INFORMATION PROVIDED:
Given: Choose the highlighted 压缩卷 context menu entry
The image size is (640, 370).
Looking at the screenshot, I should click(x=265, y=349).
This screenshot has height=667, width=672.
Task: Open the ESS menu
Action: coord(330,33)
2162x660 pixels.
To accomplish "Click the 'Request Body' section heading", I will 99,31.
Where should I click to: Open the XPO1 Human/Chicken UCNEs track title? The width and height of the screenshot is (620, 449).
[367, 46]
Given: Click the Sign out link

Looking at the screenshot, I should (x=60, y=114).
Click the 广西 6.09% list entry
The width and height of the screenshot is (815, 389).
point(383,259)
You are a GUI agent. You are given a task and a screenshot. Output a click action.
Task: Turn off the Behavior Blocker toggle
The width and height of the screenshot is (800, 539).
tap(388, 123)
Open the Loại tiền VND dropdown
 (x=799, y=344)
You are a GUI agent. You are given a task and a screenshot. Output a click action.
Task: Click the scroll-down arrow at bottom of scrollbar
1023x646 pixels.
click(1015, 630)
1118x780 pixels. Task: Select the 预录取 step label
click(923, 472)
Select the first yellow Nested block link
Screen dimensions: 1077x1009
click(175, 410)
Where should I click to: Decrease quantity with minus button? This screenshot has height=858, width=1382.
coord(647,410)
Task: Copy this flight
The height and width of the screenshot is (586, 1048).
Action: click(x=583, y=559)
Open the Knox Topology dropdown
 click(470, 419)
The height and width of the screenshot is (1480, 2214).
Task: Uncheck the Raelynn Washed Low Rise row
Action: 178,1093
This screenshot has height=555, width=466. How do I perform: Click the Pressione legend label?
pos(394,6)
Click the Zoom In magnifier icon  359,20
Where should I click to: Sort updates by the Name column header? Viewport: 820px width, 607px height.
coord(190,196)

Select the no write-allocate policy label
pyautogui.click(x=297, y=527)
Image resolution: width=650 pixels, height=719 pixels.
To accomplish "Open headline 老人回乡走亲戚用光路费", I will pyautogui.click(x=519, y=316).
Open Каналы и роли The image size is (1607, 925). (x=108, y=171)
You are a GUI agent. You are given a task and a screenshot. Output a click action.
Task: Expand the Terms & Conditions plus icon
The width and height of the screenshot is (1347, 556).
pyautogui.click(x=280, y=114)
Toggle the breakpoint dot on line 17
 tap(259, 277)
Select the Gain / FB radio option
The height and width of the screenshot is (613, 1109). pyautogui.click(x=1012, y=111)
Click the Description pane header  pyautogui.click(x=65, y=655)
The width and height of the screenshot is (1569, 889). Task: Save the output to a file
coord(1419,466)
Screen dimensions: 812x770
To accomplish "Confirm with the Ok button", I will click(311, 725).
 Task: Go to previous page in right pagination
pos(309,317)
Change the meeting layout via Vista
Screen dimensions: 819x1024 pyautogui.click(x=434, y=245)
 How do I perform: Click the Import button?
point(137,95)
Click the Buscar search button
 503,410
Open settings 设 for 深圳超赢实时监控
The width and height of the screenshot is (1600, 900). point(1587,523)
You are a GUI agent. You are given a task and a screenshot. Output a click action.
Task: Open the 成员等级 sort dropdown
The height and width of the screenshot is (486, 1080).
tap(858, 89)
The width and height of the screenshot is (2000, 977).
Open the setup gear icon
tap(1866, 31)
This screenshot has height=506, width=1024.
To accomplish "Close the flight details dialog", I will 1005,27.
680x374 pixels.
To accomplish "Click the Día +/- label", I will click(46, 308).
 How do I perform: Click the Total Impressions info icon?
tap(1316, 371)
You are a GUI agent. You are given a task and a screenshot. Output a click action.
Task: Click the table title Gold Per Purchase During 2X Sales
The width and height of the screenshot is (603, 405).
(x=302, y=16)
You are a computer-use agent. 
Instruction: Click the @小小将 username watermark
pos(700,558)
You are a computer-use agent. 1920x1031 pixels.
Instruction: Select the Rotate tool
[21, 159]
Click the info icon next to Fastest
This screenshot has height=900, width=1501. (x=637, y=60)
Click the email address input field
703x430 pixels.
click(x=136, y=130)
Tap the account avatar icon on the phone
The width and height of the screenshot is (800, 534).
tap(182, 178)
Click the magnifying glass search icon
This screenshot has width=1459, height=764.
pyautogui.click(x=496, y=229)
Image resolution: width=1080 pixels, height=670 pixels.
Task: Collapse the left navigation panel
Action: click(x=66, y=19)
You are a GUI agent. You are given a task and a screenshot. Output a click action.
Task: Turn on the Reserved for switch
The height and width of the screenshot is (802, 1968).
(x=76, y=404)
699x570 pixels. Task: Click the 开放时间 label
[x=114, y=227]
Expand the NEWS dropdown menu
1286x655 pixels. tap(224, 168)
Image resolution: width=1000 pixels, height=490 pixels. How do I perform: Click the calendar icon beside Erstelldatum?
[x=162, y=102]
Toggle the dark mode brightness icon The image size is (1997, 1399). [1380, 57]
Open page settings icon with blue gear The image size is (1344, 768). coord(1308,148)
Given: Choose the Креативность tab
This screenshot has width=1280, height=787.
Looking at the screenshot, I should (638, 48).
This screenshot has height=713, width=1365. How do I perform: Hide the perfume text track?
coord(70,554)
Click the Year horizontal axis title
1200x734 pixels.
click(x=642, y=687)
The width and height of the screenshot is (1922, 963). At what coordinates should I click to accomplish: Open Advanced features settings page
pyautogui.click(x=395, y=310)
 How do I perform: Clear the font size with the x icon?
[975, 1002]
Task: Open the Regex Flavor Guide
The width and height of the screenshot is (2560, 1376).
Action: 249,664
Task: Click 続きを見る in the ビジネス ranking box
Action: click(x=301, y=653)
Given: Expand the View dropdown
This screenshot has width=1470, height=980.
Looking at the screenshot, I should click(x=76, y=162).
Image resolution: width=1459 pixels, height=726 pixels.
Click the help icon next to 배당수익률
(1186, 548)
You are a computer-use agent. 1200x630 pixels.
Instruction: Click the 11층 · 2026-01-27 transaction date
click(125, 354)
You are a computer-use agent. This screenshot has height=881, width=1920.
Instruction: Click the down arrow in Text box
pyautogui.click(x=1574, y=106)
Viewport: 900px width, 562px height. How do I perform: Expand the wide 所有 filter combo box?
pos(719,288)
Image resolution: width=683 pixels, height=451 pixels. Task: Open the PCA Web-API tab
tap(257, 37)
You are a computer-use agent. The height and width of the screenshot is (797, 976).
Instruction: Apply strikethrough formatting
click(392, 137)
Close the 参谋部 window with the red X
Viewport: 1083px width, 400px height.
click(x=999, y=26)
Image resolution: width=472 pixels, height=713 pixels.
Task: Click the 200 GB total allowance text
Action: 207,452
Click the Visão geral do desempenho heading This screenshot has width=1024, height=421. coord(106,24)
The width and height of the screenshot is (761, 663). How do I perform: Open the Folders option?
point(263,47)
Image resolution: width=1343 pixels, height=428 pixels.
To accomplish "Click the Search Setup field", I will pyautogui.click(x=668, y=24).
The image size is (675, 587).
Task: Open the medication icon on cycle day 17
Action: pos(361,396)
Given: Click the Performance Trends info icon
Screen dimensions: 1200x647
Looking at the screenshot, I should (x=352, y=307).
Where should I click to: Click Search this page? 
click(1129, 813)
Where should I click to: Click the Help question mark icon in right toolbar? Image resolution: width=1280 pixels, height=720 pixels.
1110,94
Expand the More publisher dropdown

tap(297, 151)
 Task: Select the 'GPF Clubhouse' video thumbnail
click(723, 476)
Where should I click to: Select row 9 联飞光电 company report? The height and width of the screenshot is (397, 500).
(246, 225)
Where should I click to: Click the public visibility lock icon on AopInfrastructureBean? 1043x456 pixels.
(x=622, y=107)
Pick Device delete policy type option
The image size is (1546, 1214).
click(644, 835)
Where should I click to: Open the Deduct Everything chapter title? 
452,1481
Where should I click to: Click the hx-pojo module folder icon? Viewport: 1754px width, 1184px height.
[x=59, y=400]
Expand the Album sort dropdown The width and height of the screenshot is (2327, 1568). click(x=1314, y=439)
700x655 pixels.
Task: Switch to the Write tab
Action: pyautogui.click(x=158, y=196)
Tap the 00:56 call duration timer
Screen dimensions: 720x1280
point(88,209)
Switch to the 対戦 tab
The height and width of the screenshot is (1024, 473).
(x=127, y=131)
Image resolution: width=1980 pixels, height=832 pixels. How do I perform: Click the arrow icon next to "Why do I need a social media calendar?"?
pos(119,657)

WHAT TO DO: Scan the records above for lines with the word "Choose", then say how many there are, giving the number alone.

ANSWER SECTION: 2